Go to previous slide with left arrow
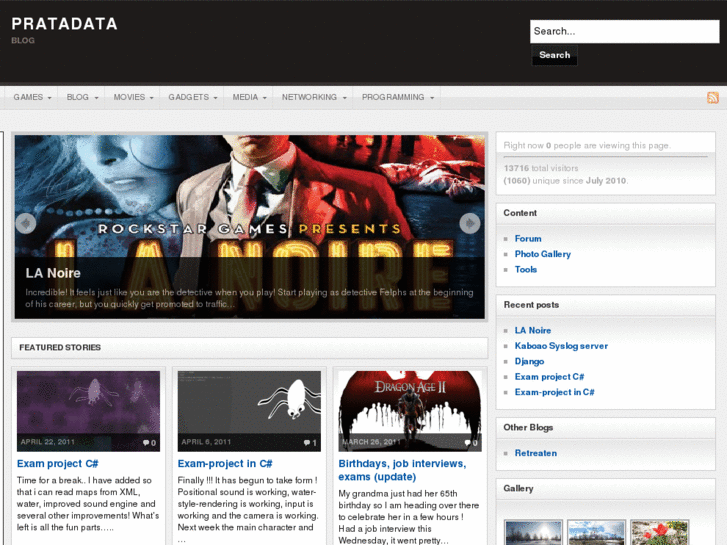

######

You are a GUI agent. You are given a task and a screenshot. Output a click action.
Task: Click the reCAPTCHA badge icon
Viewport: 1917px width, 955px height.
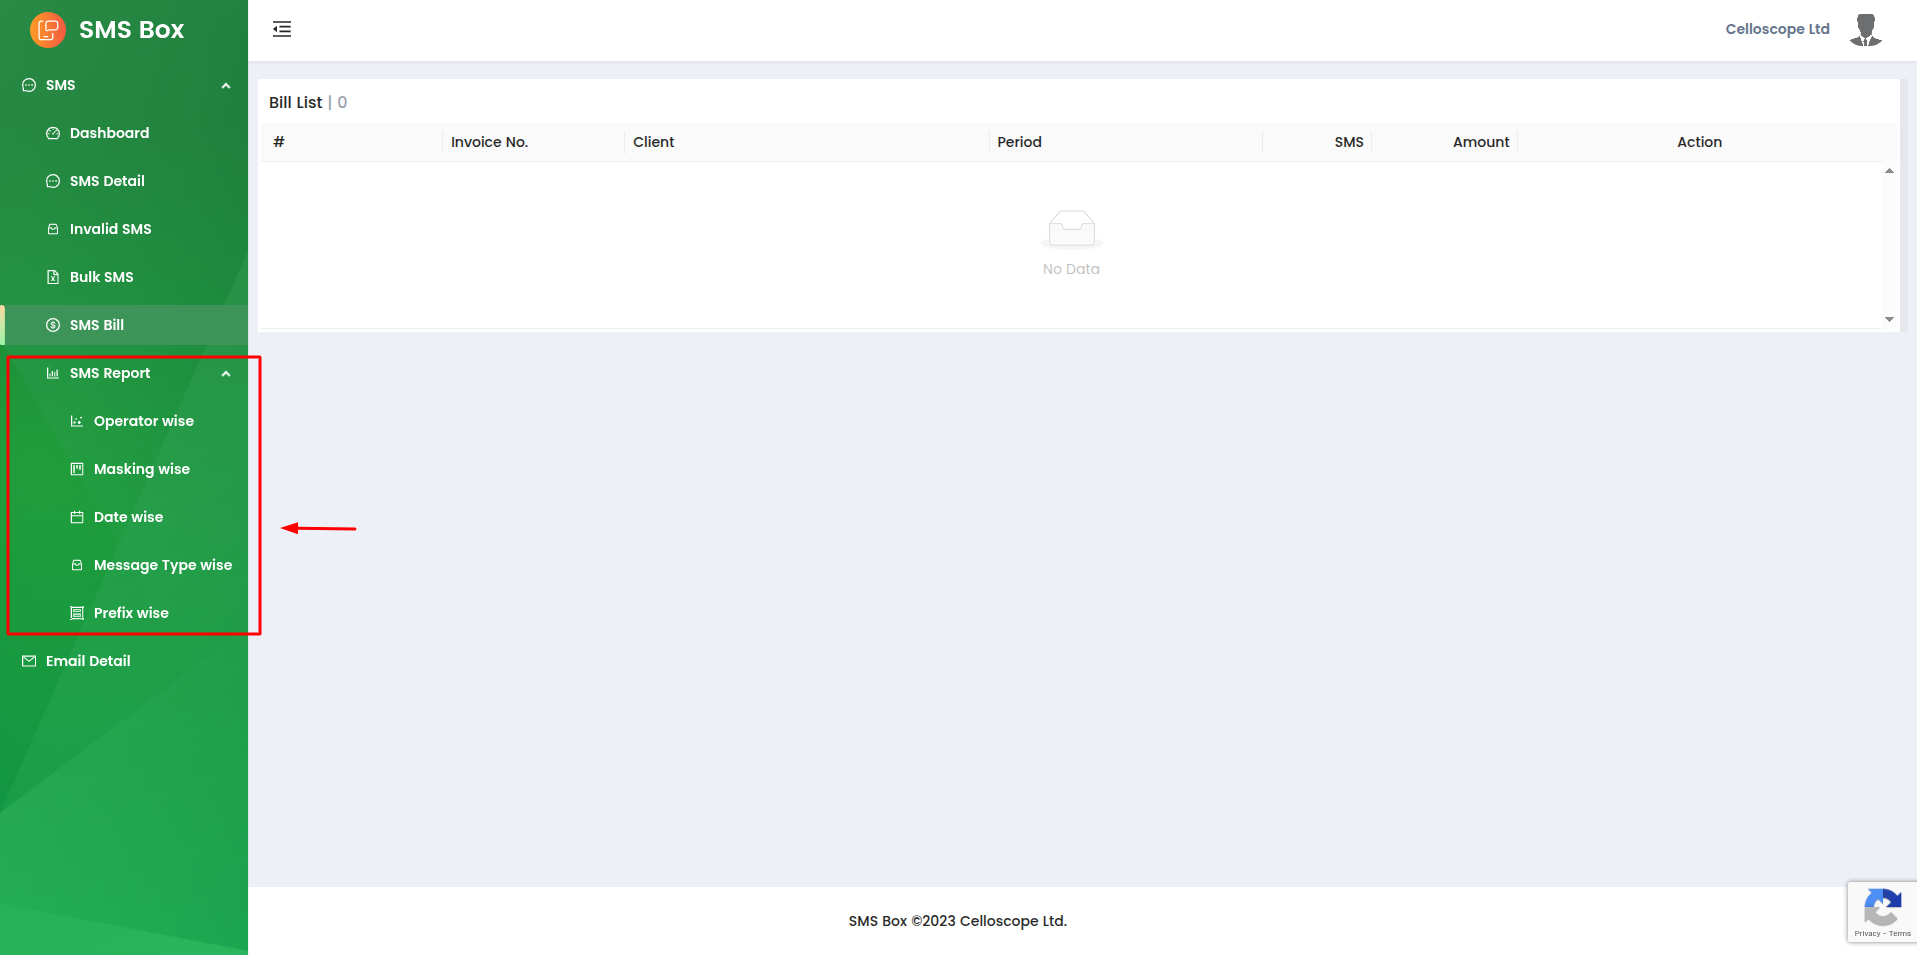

######

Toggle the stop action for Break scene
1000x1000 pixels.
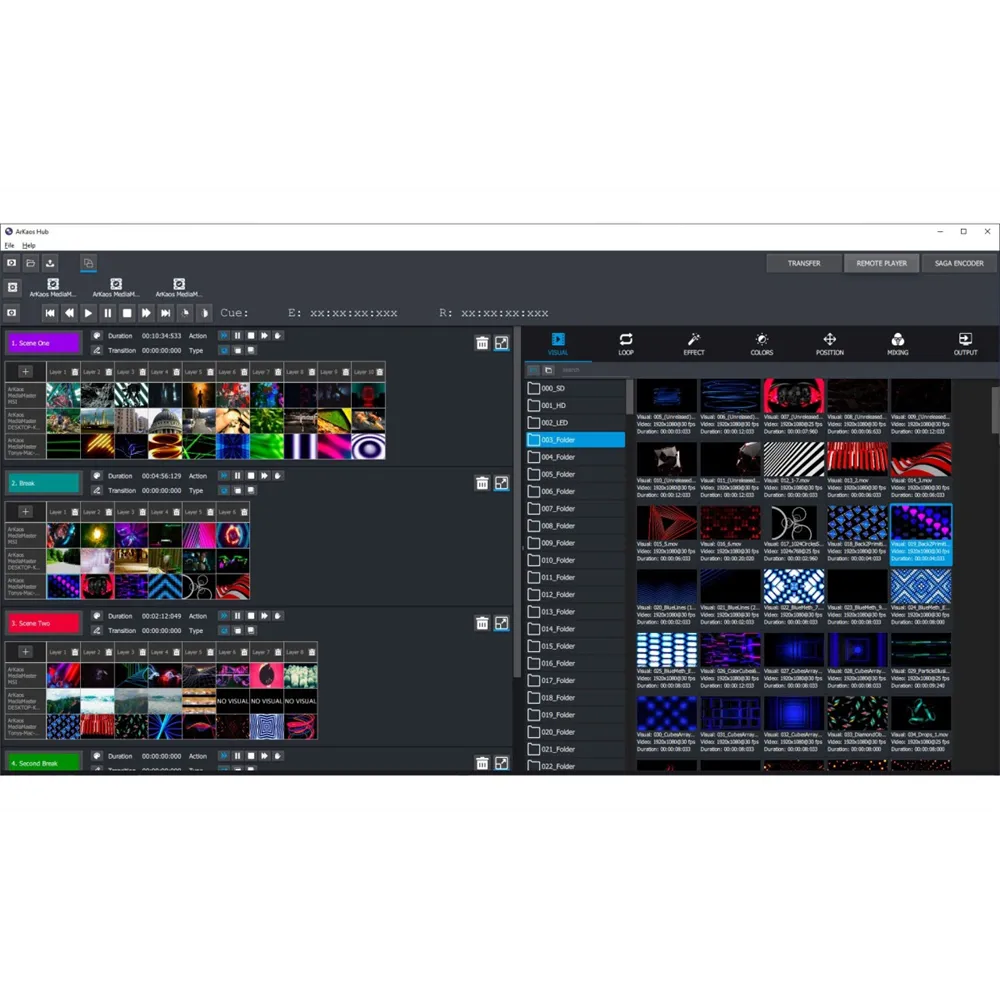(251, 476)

######

Problem. Copy every line in the listing above where the string "action" turns up.

Answer for this exercise.
You are a GUI agent. You are given a task and a screenshot. Output a click action.
Toggle the stop action for Break scene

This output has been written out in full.